About this task —
Each line below with the string "Overbought" should be copied.

Information —
..........

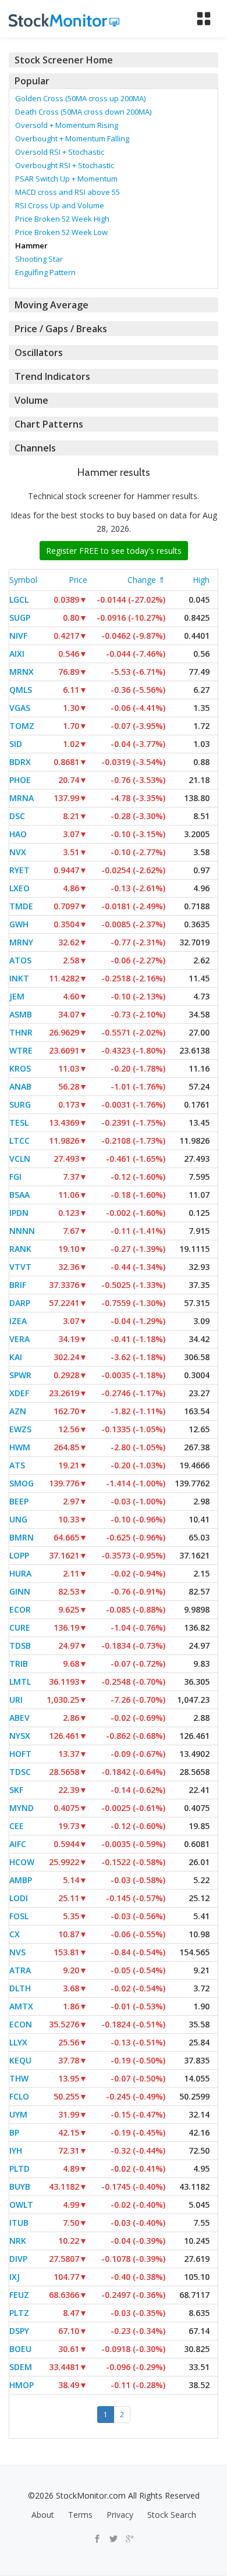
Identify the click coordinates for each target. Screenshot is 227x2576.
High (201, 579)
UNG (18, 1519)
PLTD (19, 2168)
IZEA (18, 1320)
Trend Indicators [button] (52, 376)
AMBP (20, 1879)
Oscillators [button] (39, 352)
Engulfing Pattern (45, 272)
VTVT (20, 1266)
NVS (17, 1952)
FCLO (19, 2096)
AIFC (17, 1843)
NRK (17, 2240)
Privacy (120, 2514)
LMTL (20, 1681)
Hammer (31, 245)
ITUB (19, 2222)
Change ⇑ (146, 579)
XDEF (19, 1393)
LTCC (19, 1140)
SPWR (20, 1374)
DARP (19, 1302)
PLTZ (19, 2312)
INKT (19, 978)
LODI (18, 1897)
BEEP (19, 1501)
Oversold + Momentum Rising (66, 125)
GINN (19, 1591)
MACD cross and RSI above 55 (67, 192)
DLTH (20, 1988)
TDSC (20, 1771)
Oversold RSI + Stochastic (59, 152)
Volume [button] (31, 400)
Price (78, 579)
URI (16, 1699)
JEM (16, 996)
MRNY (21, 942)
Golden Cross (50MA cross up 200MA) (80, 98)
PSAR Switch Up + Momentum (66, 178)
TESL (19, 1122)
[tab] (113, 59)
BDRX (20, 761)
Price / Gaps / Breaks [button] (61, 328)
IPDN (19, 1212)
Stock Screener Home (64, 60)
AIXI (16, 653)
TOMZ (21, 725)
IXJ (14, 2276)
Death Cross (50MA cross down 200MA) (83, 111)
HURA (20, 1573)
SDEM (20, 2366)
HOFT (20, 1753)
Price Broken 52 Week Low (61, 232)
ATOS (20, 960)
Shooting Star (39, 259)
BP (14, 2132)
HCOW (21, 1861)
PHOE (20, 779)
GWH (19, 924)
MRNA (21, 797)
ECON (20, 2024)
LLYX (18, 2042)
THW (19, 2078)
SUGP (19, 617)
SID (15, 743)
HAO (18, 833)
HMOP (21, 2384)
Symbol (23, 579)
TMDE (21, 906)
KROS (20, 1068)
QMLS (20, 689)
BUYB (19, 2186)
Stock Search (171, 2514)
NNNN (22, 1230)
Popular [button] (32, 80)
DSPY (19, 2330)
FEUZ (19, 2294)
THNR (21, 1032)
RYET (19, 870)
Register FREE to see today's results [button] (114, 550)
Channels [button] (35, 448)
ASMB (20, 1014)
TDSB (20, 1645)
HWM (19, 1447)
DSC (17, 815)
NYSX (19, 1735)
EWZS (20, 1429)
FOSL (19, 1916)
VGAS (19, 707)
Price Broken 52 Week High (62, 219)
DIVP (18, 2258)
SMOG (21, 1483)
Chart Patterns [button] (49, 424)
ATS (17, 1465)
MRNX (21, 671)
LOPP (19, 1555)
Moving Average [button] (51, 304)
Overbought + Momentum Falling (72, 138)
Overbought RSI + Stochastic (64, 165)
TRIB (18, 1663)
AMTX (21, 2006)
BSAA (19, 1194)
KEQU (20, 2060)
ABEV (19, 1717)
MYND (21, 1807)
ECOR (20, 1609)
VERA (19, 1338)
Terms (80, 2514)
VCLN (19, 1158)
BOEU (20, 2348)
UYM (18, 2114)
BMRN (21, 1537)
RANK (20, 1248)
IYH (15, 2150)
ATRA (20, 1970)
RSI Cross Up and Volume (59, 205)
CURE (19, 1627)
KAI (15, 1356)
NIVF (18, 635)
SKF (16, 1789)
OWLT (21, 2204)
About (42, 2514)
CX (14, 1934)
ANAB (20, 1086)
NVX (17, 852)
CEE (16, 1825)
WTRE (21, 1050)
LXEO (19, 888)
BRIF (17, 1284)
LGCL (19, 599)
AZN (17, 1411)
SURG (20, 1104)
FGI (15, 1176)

..........

Finished task —
Overbought + Momentum Falling (72, 138)
Overbought RSI + Stochastic (64, 165)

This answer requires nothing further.